* **Written problem a**
Quote the stretch of the Fort Bragg article from "Teixeira, 21, was" through "transport systems journeyman.", word for word.

* **Page extract**

##########

Fort Bragg finds no link to airman at center of leak investigation

An official at Fort Bragg late Thursday issued a statement saying a Massachusetts Air National guardsman accused of leaking classified documents does not appear to have served at Fort Bragg.

"After exhausting efforts across the organizations on our installation, we are unable to confirm that Jack Teixeira had any service history or has been affiliated with any unit on Fort Bragg," Maj. Matt Visser, spokesman for the 18th Airborne Corps and Fort Bragg said.

Teixeira, 21, was arrested Thursday near his home in North Dighton, Massachusettes and taken to Boston Federal Court on allegations he was responsible for the leak of classified documents about the war in Ukraine.

Early reports from The Wall Street Journal reported unnamed U.S. officials said Teixeira was based at Fort Bragg when the leaks occurred, but by late afternoon, any reference to Fort Bragg was no longer in its stories.

Teixeira is a member of the Massachusetts Air National Guard at Otis Air National Guard Base. His job title is cyber transport systems journeyman.

The New York Times and Wall Street Journal, citing documents and U.S. officials, said Teixeira shared the documents on a private online group named Thug Shaker Central that he oversaw. The group was made up of mostly young men and teenagers who "shared love of guns, racist online memes and video games," the Times reports.

##########

* **Written problem b**
Please rewrite the entries from the start through the line containing "Ventilen (236, 810)", swapping "Odense" for "Aarhus" and keeping everything else the same; leave out the pictures.

##########

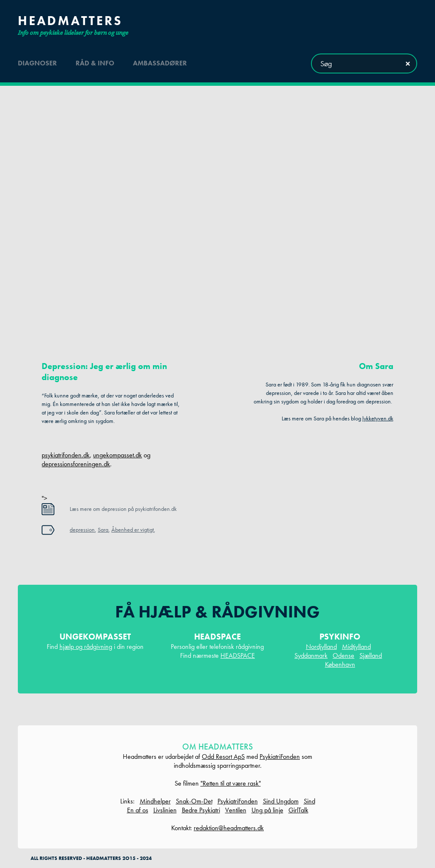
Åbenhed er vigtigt (133, 530)
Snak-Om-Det (194, 801)
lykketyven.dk (378, 418)
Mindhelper (155, 801)
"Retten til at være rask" (231, 783)
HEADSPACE (237, 655)
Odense (343, 655)
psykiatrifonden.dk (65, 455)
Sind (309, 801)
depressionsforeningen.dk (76, 464)
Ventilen (236, 810)
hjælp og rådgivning (86, 646)
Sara (103, 530)
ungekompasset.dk (117, 455)
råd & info (95, 63)
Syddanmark (311, 655)
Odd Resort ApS (223, 756)
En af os (138, 810)
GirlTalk (298, 810)
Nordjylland (321, 646)
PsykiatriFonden (280, 756)
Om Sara (376, 366)
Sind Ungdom (281, 801)
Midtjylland (356, 646)
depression (82, 530)
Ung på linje (267, 810)
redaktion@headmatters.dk (229, 828)
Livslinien (165, 810)
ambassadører (160, 63)
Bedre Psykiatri (201, 810)
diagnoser (37, 63)
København (340, 664)
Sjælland (370, 655)
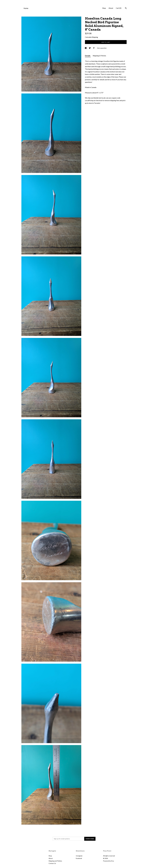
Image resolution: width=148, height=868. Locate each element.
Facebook (79, 858)
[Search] (126, 8)
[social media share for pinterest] (94, 48)
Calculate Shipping (91, 37)
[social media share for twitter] (90, 48)
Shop (104, 8)
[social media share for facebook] (86, 48)
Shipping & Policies (99, 56)
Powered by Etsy (109, 861)
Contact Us (52, 863)
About (111, 8)
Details (88, 56)
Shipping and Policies (55, 861)
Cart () (119, 8)
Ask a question (102, 48)
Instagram (79, 856)
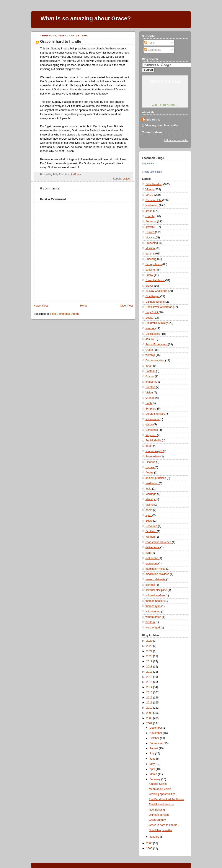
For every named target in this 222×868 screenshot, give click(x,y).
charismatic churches (159, 542)
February (155, 779)
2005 (150, 848)
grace (126, 179)
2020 (150, 656)
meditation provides (158, 574)
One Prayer (153, 296)
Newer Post (41, 306)
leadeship (152, 381)
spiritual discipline (156, 590)
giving (149, 424)
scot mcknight (154, 451)
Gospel (150, 376)
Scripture (151, 408)
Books (150, 318)
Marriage (151, 494)
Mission (150, 248)
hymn (149, 553)
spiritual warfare (156, 595)
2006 (150, 843)
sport (149, 515)
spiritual (151, 585)
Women (151, 536)
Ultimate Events (155, 302)
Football (151, 371)
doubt (149, 446)
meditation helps (156, 569)
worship (151, 355)
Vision (150, 393)
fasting (150, 504)
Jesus (149, 339)
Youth (149, 366)
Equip (149, 521)
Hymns (150, 467)
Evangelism (153, 456)
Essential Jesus (155, 280)
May (152, 764)
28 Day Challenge (157, 291)
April (153, 769)
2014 (150, 687)
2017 (150, 672)
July (152, 753)
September (157, 743)
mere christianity (156, 579)
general (150, 253)
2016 (150, 677)
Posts (150, 42)
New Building (157, 809)
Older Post (126, 306)
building (151, 270)
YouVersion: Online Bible (165, 97)
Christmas (152, 430)
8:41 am (76, 174)
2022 (150, 646)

##########

* **Full solution a**
Teixeira, 21, was arrested Thursday near his home in North Dighton, Massachusettes and taken to Boston Federal Court on allegations he was responsible for the leak of classified documents about the war in Ukraine.

Early reports from The Wall Street Journal reported unnamed U.S. officials said Teixeira was based at Fort Bragg when the leaks occurred, but by late afternoon, any reference to Fort Bragg was no longer in its stories.

Teixeira is a member of the Massachusetts Air National Guard at Otis Air National Guard Base. His job title is cyber transport systems journeyman.

* **Full solution b**
Åbenhed er vigtigt (133, 530)
Snak-Om-Det (194, 801)
lykketyven.dk (378, 418)
Mindhelper (155, 801)
"Retten til at være rask" (231, 783)
HEADSPACE (237, 655)
Aarhus (343, 655)
psykiatrifonden.dk (65, 455)
Sind (309, 801)
depressionsforeningen.dk (76, 464)
Ventilen (236, 810)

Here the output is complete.